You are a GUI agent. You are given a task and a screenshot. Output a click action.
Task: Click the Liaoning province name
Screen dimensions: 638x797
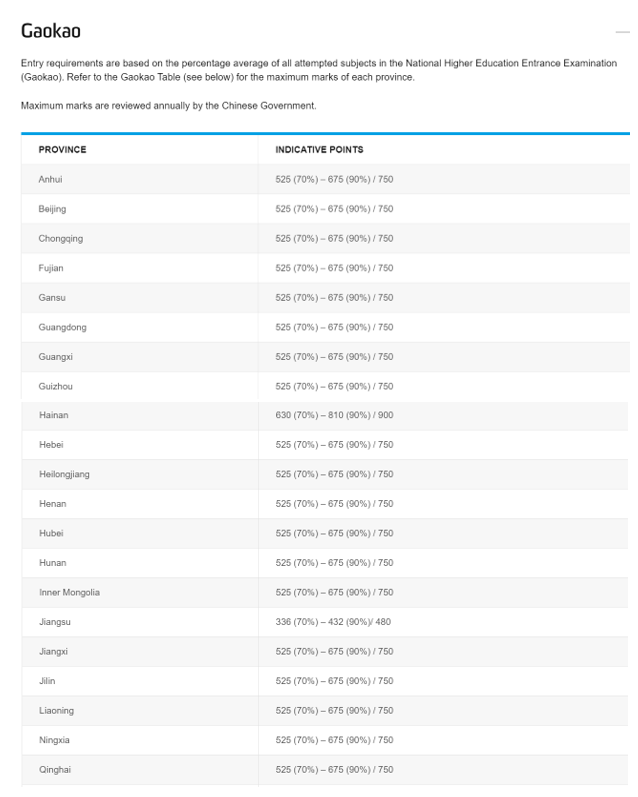click(56, 711)
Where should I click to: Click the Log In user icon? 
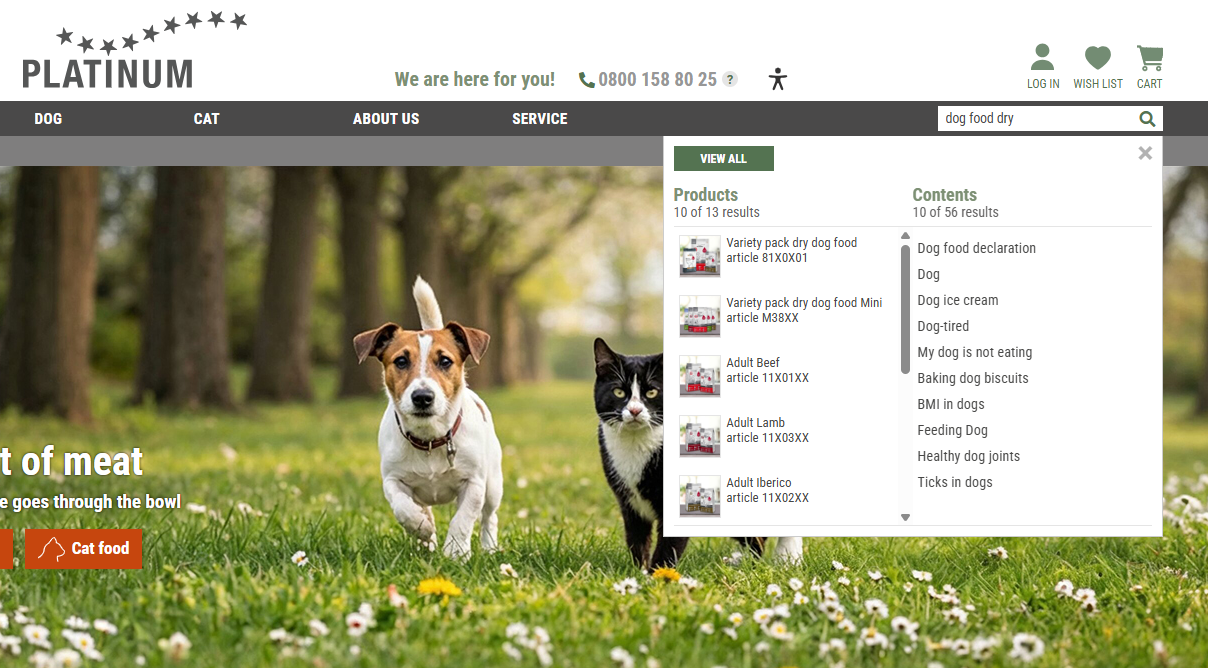coord(1042,59)
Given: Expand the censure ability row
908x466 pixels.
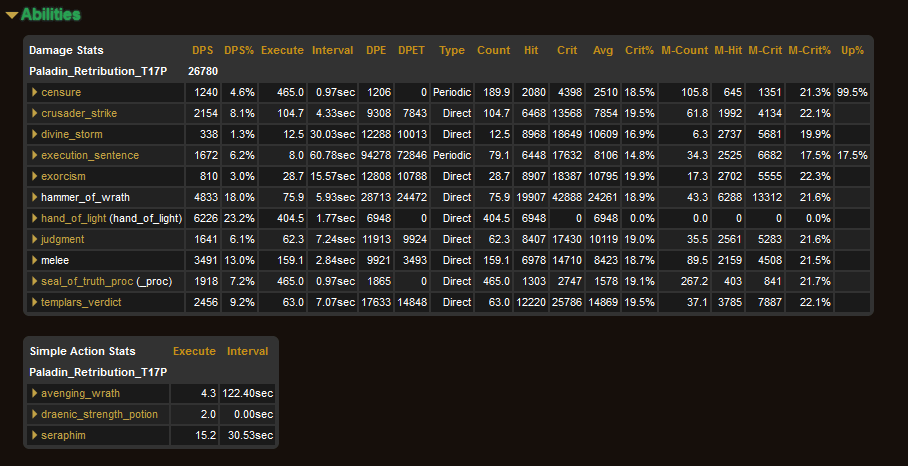Looking at the screenshot, I should 61,92.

_Instructions to follow_
Take the lines from the one holding "Given: Expand the censure ability row" through the last line of the data above and copy them exactly, both ends included, omitting all pictures.

_Expected output_
Given: Expand the censure ability row
908x466 pixels.
Looking at the screenshot, I should 61,92.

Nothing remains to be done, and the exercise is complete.